Engineers at MIT and in China are aiming to turn seawater into drinking water with a completely passive device that is inspired by the ocean, and powered by the sun. The design for a new solar desalination system takes in saltwater and heats it with natural sunlight.
The configuration of the device allows water to circulate in swirling eddy currents, in a manner similar to the much larger thermohaline currents in the sea based on differences in sea temperature (“thermo”) and salinity (“haline”).
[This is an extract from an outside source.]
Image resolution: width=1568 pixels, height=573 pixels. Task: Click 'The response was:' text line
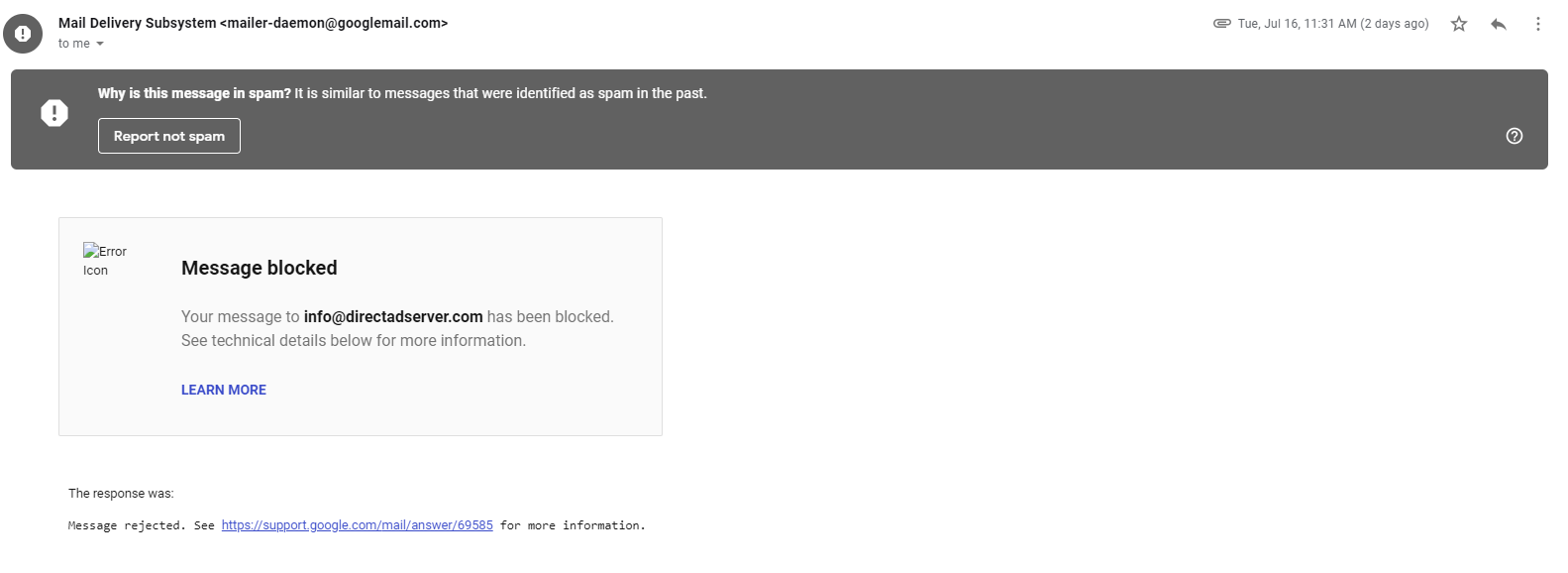pos(121,493)
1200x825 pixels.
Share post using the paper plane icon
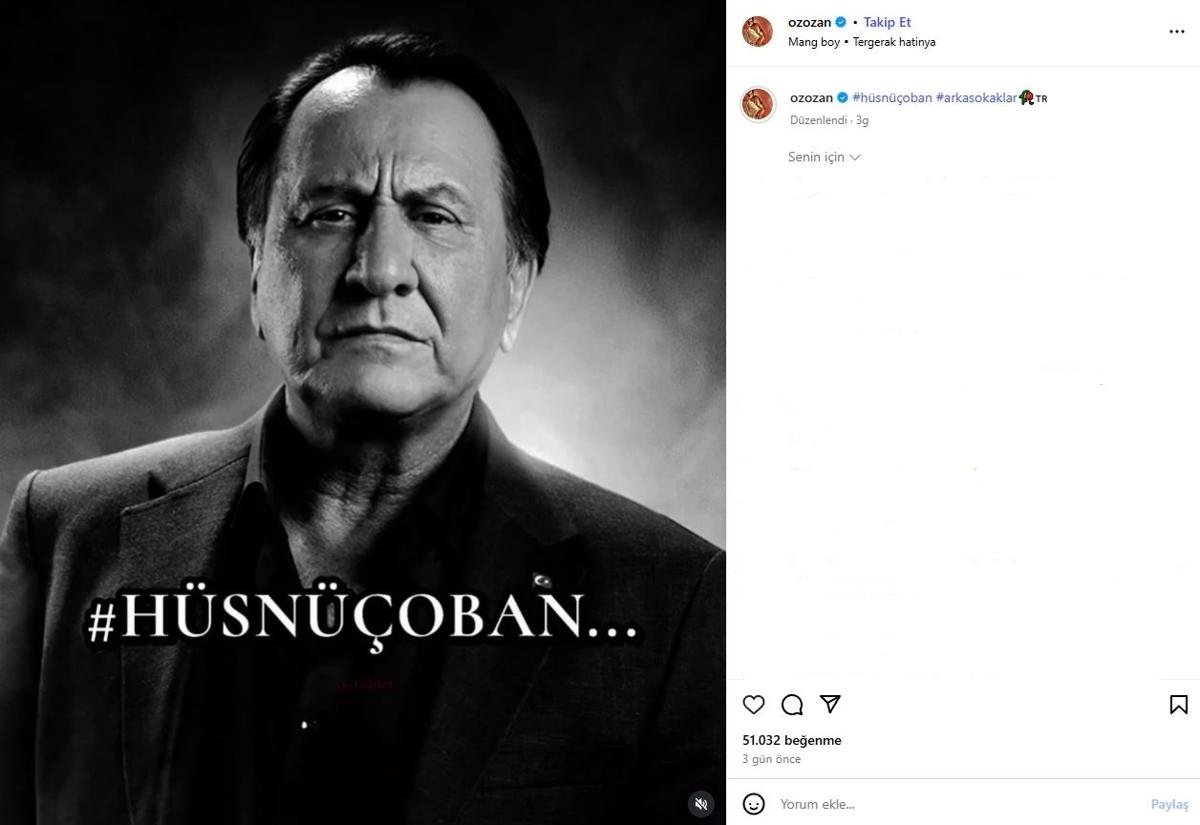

This circulation, combined with the sun’s heat, drives water to evaporate, leaving salt behind. The resulting water vapor can then be condensed and collected as pure, drinkable water. In the meantime, the leftover salt continues to circulate through and out of the device, rather than accumulating and clogging the system.
The new system has a higher water-production rate and a higher salt-rejection rate than all other passive solar desalination concepts currently being tested. The researchers estimate that if the system is scaled up to the size of a small suitcase, it could produce about 4 to 6 liters of drinking water per hour and last several years before requiring replacement parts. At this scale and performance, the system could produce drinking water at a rate and price that makes it affordable both industrially and for households.
“For the first time, it is possible for water, produced by sunlight, to be even cheaper than tap water (in the US),” says Lenan Zhang, a research scientist in MIT’s Device Research Laboratory.
The team envisions a scaled-up device could passively produce enough drinking water to meet the daily requirements of a small family. The system could also supply off-grid, coastal communities where seawater is easily accessible.
The team’s new system improves on their previous design — a similar concept of multiple stages of evaporators and contenders that use heat to passively turn salt water into vapor. That design, which the team tested on the roof of an MIT building, efficiently converted the sun’s energy to evaporate water, which was then condensed into drinkable water. But the salt that was left over quickly accumulated as crystals that clogged the system after a few days. In a real-world setting, a user would have to place stages on a frequent basis, which would significantly increase the system’s overall cost. This is a major problem faced by all current designs. In a follow-up effort, they devised a solution with a similar layered configuration, this time with an added feature that helped to circulate the incoming water as well as any leftover salt, inspired by the movement of the ocean’s currents to distribute heat worldwide.
“We introduce now an even more powerful convection, that is similar to what we typically see in the ocean, at kilometer-long scales,” Xu says.
“When seawater is exposed to air, sunlight drives water to evaporate. Once water leaves the surface, salt remains. And the higher the salt concentration, the denser the liquid, and this heavier water wants to flow downward,” Zhang explains. “By mimicking this kilometer-wide phenomena in a small box, we can take advantage of this feature to reject salt.”